TfLite for mcu和TfLite reference之间的关系

1. tflite for mcu是和tflite是两个不同的 reference framework

2. tflite for mcu 相比tflire的framework 简单的多

3. 两者都依赖

"//tensorflow/lite/core/api" and "//tensorflow/lite/c:c_api_internal"

//tensorflow/lite/core/api

core/api提供的3个抽象接口类：error_report, op_resolver and BuiltinDataAllocator和使用这些类的接口

其中文件名flatbuffer_conversions.h和BuiltinDataAllocator类名有点歧义，BuiltinDataAllocator为保存从flatbuffer中得到 BuilitinData提供分配memory的方法。

具体的interpreter如TfLite 或者TfLite for mcu都有实现这三个基类的接口，这也许为什么叫core/api的原因

error_reporter.h

// A functor that reports error to supporting system. Invoked similar to
// printf.

// Subclass ErrorReporter to provide another reporting destination.
// For example, if you have a GUI program, you might redirect to a buffer
// that drives a GUI error log box.
class ErrorReporter {
public:
virtual ~ErrorReporter() {}
virtual int Report(const char* format, va_list args) = 0;
int Report(const char* format, ...);
int ReportError(void*, const char* format, ...);
};

op_resolver.h

namespace tflite {

// Abstract interface that returns TfLiteRegistrations given op codes or custom
// op names. This is the mechanism that ops being referenced in the flatbuffer
// model are mapped to executable function pointers (TfLiteRegistrations).
class OpResolver {
public:
// Finds the op registration for a builtin operator by enum code.
virtual const TfLiteRegistration* FindOp(tflite::BuiltinOperator op,
int version) const = 0;
// Finds the op registration of a custom operator by op name.
virtual const TfLiteRegistration* FindOp(const char* op,
int version) const = 0;
virtual ~OpResolver() {}
};

// Handles the logic for converting between an OperatorCode structure extracted
// from a flatbuffer and information about a registered operator implementation.
TfLiteStatus GetRegistrationFromOpCode(const OperatorCode* opcode,
const OpResolver& op_resolver,
ErrorReporter* error_reporter,
const TfLiteRegistration** registration);

} // namespace tflite

flatbuffer_conversions.h

// These functions transform codes and data structures that are defined in the
// flatbuffer serialization format into in-memory values that are used by the
// runtime API and interpreter.

__数据条目__:

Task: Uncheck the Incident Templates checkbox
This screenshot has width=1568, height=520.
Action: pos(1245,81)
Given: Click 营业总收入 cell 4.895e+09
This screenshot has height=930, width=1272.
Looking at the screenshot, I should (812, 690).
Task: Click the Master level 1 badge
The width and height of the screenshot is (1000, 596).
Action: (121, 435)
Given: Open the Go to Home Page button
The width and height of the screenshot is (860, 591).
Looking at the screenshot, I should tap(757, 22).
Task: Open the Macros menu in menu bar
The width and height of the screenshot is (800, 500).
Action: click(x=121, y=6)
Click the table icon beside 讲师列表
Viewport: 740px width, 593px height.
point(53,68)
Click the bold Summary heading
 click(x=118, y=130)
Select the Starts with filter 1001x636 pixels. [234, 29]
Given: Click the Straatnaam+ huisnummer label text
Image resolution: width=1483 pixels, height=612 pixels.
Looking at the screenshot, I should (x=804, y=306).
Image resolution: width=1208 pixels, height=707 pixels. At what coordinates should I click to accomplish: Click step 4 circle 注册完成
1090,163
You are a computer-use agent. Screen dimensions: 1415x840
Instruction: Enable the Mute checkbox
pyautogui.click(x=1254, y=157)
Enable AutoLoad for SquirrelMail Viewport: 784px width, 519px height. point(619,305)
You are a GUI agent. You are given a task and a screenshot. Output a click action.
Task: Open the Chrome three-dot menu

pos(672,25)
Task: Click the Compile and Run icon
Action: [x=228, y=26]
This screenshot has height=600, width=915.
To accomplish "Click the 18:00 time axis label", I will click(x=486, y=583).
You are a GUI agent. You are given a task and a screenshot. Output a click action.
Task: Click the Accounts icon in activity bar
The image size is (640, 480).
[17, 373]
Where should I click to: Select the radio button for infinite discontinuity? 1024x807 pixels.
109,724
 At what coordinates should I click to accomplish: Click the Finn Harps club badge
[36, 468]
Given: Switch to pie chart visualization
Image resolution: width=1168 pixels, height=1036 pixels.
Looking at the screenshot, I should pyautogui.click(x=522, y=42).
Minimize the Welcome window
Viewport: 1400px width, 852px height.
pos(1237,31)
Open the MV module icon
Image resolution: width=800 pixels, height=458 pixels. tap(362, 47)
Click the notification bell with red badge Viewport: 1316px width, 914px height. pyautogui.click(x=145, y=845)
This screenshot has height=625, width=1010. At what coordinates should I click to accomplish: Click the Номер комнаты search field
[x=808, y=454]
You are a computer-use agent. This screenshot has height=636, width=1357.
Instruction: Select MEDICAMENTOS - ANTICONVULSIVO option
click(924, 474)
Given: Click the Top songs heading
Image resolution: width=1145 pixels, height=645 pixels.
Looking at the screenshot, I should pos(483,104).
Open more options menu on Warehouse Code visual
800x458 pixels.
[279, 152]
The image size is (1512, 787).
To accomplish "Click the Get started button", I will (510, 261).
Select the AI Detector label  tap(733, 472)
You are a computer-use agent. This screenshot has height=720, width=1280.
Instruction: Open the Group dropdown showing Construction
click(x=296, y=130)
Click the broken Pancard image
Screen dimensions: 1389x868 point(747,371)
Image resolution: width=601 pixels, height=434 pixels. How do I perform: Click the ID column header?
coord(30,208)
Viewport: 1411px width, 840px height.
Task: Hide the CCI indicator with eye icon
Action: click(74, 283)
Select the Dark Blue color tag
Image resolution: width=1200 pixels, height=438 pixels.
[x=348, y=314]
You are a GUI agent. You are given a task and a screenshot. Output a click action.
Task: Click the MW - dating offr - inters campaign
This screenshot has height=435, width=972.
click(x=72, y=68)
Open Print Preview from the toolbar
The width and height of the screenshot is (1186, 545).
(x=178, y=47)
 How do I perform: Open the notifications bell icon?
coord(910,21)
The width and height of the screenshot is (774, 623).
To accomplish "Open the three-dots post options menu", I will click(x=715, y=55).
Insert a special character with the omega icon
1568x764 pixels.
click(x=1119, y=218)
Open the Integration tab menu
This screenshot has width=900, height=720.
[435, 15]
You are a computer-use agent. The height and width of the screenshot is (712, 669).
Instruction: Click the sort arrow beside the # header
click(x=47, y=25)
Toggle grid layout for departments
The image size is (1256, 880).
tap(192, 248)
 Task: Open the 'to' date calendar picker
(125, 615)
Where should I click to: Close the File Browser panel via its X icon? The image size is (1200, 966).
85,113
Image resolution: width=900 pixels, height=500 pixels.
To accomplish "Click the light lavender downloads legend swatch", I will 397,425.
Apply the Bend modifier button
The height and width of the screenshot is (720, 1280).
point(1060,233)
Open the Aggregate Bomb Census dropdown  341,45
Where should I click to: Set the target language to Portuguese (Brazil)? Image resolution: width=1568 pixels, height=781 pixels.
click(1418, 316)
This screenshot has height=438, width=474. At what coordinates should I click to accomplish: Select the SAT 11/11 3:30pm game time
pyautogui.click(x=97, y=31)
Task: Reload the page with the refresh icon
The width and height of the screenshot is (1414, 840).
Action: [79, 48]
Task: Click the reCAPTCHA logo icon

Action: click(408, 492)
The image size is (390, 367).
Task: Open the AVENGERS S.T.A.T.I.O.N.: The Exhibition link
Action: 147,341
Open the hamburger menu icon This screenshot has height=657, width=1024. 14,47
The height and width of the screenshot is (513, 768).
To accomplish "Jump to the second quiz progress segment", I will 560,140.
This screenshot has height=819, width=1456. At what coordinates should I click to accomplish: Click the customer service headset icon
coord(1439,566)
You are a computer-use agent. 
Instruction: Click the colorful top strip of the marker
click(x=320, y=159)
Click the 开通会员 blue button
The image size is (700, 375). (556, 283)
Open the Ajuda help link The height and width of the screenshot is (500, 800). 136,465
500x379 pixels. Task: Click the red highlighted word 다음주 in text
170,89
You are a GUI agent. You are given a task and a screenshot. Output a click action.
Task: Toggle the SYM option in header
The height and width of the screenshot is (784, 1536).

__要做的事__:
根据这段讲 TfLite for mcu 的文字，回答下面三个问题：
(a) TfLite for mcu 和 TfLite 两者都依赖哪两个路径？
(b) core/api 提供的三个抽象接口类是哪三个？
(c) OpResolver 里按名字查找自定义算子注册信息的函数叫什么，带哪两个参数？

__问题解答__:
(a) "//tensorflow/lite/core/api" 和 "//tensorflow/lite/c:c_api_internal"。
(b) error_report、op_resolver 和 BuiltinDataAllocator。
(c) FindOp，参数是 const char* op 和 int version。